Johnson City, NY (WBNG Binghamton) Nearly four out of 10 adults have moved back with parents or grandparents according to study.
Two years after graduating college, Matt Slimowicz didn't expect to still be doing chores around his mom's house.
But the economy has left money tight, and the 24 year-old at his Johnson City home.
"I'm kind of thinking how am I going to start a family, living at home," said Slimowicz.
He's had a few full-time jobs, but nothing to get him out of the house.
"It would be very difficult to kind of step up in life without being buried in debt," he said.
Even with his bachelor's in business administration, he said jobs just aren't there right now.

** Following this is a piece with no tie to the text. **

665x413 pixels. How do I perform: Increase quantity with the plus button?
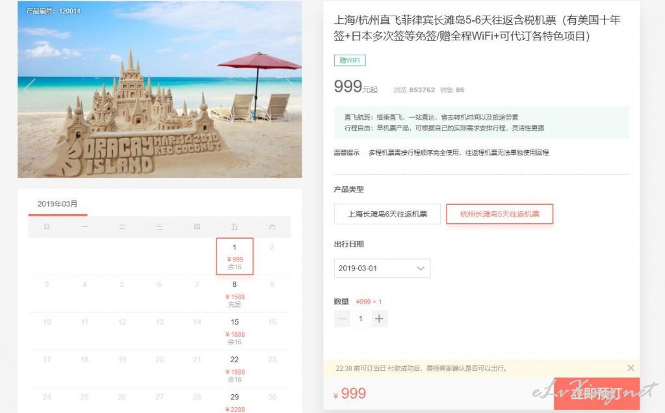(x=379, y=318)
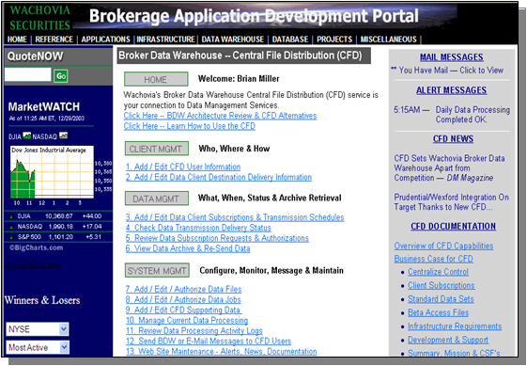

"I used a lot of the online job sites Monster, Career Builder," he said, "But a lot of those jobs were technical jobs like nursing, not a lot for a four year degree,"
In fact, countless adults are finding themselves back at home.
A new report from Ohio State University showed nearly four out of ten adults have moved back home, possibly the highest since the1930s.
"This is unprecedented in my lifetime," said economics professor Fred Loveland at Broome Community College, "I think you're going to have to go back to the great depression to see anything comparable."
Loveland said this new class of people with no disposable incomes will have ripple effects in the entire economy.
"They're not going to be buying products like automobiles," Loveland said, "They're not going to be participating in the economic life blood of the community."
For Slimowicz, the last few years made him have second thoughts about where he's been.
"I kind of felt like why did I waste all this time and money going to school, if I can't find a job that will pay decently enough," Slimowicz said.